La tienda en casa

La Casona de Calderón

Me quedé traspuesto en el sillón después del almuerzo en los primeros días soporíferos de esta primavera-verano, y vi, así como entre tinieblas, así como en sueños, como entre visillos, como entre telarañas –o musarañas, vete tú a saber-, a un tío afilando una tarjeta de crédito en un aparatejo; no, no un aparatejo para recargar tarjetas de crédito, si fuese para recargarlas de pasta gansa sería un invento magnífico.

Y, después, vi a un tío –quizás el mismo de antes- cortando tomates con dicha tarjeta de crédito. Y el mismo tío –o quizás, otro- cortando un taco de carne congelada –ahora con un cuchillo-, dura como una piedra, que yo estaba por decirle: “Déjala que se descongele y, luego, ya si eso, la cortas fácilmente.”

Pero la cosa fue a peor, porque de la carne se fue al zapato. Primero, afiló el cuchillo con ese aparatejo y, una vez que el tío había afilado el cuchillo, hacía rebanadas sin problemas un zapato. Una lástima de zapato, porque parecía un zapato nuevo o, al menos, en buen estado; era un zapato marrón que parecía de piel, flexible,… Pero, supongo que eso era lo de menos porque, ¡qué duda cabe que tener en casa un aparato que te permite destrozar o hacer rebanadas con extrema limpieza un zapato, es de lo más práctico! Supongo que a Chaplin –o, mejor dicho, a Charlot- le hubiese venido de película –nunca mejor dicho-, y también le hubiese venido muy bien a Norman Bates, el que regentaba aquel motel en aquella película, Psicosis.

Pues ahí no quedaba todo, porque me pareció entender que, además, si llamabas para comprar el aparatejo y tu llamada era de las primeras 300, te ofrecían un segundo aparatejo por la mitad de precio. De locura, ¿no? Porque, si tener un aparatejo de esos en casa ya debe ser una maravilla, tener dos debe ser un flipe total.

Me removí un poco en el sillón, abrí los ojos y pensé que aquellas visiones serían los efectos de la digestión. Y es que, con estos calores y con la cabeza ya medio ida por el confinamiento, no se puede abusar del condumio ni del bebercio. Pero juro que no había tomado ni gota de alcohol comiendo. La mente juega unas pasadas muy raras.

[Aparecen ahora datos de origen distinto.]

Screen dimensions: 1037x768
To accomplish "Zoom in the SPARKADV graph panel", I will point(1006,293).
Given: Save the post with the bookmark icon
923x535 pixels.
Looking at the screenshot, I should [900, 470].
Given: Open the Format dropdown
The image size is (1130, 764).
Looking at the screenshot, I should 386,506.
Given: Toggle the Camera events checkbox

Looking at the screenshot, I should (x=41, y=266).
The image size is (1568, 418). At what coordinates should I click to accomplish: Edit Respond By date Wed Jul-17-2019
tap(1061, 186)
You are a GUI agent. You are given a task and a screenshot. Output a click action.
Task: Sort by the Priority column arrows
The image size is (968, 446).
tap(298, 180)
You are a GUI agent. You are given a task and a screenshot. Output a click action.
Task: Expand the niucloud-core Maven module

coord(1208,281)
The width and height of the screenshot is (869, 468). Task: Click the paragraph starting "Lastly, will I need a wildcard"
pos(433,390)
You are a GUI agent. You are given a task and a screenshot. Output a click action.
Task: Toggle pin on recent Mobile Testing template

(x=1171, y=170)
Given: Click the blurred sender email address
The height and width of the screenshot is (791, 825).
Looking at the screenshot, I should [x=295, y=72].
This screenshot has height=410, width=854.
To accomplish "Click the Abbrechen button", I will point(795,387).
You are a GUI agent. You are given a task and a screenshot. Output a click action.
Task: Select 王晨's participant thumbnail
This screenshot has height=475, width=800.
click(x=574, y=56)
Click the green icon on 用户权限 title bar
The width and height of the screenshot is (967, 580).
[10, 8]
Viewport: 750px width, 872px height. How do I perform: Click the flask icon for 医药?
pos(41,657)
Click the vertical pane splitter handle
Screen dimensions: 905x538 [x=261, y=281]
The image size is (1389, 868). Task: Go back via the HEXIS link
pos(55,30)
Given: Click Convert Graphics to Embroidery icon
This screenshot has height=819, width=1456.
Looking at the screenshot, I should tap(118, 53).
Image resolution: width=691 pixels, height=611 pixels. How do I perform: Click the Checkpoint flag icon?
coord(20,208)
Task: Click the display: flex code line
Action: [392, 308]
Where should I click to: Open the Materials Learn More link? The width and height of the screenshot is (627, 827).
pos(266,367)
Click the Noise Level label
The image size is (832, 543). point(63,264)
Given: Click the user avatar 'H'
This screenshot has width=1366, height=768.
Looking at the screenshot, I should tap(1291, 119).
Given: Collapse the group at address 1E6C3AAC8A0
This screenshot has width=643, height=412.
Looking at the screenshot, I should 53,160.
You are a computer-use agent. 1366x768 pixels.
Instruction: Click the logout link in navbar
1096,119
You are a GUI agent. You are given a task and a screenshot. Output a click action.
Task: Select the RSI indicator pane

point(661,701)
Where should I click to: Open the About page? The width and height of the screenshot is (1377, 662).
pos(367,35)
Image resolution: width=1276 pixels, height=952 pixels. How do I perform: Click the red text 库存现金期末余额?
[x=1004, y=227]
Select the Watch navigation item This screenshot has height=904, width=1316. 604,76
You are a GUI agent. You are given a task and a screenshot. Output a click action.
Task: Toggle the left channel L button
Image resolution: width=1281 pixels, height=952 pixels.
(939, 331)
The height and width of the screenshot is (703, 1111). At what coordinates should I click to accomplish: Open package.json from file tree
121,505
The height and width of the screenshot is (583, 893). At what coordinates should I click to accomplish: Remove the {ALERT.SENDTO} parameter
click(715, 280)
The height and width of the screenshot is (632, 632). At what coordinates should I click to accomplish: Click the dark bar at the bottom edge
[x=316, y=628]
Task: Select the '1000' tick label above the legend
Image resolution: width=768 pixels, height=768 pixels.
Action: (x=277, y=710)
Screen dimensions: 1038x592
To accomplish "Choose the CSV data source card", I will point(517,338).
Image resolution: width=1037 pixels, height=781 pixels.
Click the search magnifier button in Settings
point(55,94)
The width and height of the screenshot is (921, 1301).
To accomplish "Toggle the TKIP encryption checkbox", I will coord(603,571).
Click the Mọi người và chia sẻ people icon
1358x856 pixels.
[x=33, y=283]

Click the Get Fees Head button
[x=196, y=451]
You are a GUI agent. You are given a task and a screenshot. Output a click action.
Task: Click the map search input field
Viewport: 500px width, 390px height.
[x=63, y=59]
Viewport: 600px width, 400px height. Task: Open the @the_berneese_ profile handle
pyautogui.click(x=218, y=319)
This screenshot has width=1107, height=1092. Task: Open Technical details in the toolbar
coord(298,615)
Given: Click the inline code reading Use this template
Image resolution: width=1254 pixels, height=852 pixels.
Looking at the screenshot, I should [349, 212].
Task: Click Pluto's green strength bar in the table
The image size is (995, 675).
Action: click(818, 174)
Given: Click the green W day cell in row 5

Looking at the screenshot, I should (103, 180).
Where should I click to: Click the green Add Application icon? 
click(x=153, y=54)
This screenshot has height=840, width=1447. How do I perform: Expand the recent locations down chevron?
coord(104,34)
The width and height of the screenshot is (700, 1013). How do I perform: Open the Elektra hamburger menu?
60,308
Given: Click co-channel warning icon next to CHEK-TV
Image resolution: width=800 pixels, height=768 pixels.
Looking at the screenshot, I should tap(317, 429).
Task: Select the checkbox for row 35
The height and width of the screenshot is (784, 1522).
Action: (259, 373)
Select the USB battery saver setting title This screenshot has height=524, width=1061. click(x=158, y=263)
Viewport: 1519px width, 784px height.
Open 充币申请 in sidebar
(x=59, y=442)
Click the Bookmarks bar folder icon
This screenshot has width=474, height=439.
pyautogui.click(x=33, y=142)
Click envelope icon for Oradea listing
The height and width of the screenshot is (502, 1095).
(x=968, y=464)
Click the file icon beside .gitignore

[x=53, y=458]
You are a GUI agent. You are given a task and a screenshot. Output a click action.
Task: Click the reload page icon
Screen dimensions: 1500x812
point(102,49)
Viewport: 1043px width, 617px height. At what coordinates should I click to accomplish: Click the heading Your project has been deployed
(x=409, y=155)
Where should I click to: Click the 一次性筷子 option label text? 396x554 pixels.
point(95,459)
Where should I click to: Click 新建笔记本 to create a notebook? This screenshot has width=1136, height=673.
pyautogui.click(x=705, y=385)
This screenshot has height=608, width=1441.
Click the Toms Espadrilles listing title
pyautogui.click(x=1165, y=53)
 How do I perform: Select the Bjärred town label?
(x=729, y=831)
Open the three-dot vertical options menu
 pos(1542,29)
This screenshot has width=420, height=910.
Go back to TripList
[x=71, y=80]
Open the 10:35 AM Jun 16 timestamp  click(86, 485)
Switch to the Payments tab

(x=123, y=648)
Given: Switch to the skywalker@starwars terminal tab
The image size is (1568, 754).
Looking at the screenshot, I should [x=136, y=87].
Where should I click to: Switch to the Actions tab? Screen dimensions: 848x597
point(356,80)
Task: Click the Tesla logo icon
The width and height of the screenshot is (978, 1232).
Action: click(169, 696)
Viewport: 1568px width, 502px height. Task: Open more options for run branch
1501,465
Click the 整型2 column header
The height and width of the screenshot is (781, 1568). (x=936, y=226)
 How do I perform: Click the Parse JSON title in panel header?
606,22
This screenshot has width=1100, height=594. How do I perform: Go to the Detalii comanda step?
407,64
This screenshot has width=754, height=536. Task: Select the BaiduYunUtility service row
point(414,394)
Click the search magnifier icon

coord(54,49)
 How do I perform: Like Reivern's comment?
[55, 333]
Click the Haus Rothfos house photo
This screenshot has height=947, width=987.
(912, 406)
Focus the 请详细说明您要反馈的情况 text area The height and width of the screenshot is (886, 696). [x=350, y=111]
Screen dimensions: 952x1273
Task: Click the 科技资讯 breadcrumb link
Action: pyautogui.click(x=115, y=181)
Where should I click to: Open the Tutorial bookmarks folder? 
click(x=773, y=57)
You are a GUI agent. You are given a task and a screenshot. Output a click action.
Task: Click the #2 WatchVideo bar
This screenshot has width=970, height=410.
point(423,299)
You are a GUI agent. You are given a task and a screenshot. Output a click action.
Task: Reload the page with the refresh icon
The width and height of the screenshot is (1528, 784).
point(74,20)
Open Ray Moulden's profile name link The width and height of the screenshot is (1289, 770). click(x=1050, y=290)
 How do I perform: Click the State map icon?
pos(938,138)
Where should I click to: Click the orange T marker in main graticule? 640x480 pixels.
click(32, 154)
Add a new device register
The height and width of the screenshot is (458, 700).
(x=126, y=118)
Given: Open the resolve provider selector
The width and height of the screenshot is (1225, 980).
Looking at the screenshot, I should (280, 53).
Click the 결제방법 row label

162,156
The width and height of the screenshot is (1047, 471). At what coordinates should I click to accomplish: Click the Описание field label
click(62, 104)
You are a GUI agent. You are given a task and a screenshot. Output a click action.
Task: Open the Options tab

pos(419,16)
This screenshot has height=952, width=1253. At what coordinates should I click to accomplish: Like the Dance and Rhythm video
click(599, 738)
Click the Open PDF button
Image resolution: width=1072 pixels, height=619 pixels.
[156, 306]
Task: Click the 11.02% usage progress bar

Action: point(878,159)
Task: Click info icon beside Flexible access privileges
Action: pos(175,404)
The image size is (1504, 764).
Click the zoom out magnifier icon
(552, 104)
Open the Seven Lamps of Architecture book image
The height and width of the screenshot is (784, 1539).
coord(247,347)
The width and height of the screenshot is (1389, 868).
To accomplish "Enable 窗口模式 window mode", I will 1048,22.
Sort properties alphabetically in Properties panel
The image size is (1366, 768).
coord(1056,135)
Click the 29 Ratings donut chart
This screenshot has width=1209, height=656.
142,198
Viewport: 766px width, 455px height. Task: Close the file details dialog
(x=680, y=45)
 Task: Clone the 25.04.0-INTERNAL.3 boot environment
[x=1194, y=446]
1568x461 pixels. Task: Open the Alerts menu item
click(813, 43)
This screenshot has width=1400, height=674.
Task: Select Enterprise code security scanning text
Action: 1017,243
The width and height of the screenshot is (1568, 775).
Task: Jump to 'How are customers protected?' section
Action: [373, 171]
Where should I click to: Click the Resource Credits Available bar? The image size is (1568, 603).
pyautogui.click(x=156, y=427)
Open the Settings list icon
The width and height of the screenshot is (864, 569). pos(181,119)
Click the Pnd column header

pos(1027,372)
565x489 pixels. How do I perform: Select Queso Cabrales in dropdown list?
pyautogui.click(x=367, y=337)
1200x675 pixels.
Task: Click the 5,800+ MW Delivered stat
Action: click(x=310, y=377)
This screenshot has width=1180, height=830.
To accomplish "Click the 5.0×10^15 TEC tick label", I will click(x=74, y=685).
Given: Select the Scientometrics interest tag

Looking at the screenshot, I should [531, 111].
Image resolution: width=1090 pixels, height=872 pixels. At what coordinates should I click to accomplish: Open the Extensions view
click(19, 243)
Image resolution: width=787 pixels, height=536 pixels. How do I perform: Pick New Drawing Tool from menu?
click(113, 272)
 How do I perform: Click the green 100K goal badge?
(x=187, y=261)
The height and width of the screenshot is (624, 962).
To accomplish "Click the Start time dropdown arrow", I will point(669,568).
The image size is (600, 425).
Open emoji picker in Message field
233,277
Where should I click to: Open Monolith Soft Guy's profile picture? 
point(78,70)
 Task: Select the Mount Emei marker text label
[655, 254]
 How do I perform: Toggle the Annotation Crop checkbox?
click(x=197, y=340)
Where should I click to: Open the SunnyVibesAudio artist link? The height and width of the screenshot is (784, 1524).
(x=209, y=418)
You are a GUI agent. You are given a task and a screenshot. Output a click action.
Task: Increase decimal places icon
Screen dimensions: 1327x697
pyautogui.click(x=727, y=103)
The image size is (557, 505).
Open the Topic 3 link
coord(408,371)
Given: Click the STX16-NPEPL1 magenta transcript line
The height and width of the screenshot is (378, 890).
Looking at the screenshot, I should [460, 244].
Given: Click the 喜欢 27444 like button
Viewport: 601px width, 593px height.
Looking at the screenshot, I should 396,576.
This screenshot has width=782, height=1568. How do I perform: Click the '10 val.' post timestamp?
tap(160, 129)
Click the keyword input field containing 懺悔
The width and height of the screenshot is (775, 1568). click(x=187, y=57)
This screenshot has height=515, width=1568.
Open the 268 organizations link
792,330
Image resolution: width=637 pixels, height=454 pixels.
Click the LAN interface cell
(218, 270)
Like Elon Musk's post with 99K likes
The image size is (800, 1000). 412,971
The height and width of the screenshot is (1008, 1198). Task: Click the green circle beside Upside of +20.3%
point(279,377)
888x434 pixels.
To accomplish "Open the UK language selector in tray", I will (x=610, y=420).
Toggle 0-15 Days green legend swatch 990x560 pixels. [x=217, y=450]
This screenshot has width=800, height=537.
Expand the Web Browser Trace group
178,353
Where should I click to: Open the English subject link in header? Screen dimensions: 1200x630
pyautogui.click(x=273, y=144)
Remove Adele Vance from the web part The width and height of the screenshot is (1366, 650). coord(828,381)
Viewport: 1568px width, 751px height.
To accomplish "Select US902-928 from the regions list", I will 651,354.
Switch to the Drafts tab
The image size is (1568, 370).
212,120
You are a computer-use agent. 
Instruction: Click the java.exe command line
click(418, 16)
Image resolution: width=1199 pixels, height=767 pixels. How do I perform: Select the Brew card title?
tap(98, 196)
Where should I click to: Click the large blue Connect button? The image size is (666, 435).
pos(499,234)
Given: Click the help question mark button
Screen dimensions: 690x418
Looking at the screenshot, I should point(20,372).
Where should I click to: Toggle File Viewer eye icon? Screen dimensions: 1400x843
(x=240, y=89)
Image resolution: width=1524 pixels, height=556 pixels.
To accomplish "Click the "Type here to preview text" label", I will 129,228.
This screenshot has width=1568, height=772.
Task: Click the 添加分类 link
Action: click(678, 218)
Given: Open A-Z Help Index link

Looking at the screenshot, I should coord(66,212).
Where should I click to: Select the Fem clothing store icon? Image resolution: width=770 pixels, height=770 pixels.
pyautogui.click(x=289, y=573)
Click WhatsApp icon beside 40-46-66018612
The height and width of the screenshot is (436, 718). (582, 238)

Aquellas imágenes me trajeron a la memoria al tío de la Feria -hace muchos años de aquello-. Supongo que la asociación para traerme a las mientes ese recuerdo son las técnicas publicitarias. Solía ponerse –al menos, allí lo vi yo un año- más abajo del Arco de la Pastora, esto es, como ya en el recinto ferial, pero no en el meollo de las casetas y los cacharritos, porque el hombre necesitaba ser escuchado sin excesivos ruidos ni molestias para pregonar y vender su mercancía.

Aparcaba su gran furgoneta pegada a la acera derecha, abría las puertas de atrás y se subía, así la furgoneta le hacía de estrado o escenario y las cajas con las piezas le hacían de escenografía. Y, así, iba sacando piezas, de una en una, desliándolas con cierto misterio y cierto suspense de su fino papel color garbanzo y desgranando ante el público que se iba parando las lindezas y ventajas de cada pieza, que podía ser una esbelta negra con pareo y algo en la cabeza, un caballo bayo –o de otro pelaje-, un pastor alemán sentado y con las orejas tiesas, una Santa Cena, un angelito o una pareja de angelitos tocando el violín, un Niño Jesús en su canastilla para ponerlo en la mesilla… y no voy a decir que “y mil piezas más”, porque igual no eran muchas más.

Y, cuando ya la pieza deslumbraba al auditorio con su lustroso policromado y el auditorio se había imaginado la pieza luciendo en algún lugar de su hogar y el hombre tenía las riendas de la atención de los oyentes con su verbo, decía: Pues no voy a pedir por ella diez mil pesetas, ni siquiera, señoras y señores, voy a pedir cinco mil pesetas, ni tres mil ni dos mil ni mil quinientas, el que me dé por ella mil pesetas, se la lleva, el que me dé por ella tan solo mil pesetas, se lleva para su casa esta hermosa / preciosa / fabulosa / fantástica,… Pero, todo, con mucho más requilorio de como un servidor lo ha contado aquí.

Eran piezas de escayola, porque yo creo que la marmolina y la pasta de resina no se conocían o no se trabajaban todavía. Y en algunas o muchas casas de Osuna –y juraría que de España entera- había una figura de estas adornando muebles-bar, aparadores, cómodas,…

Por cierto, ¿se ha inventado ya el aparatejo para pelar pepinos? Algo me suena.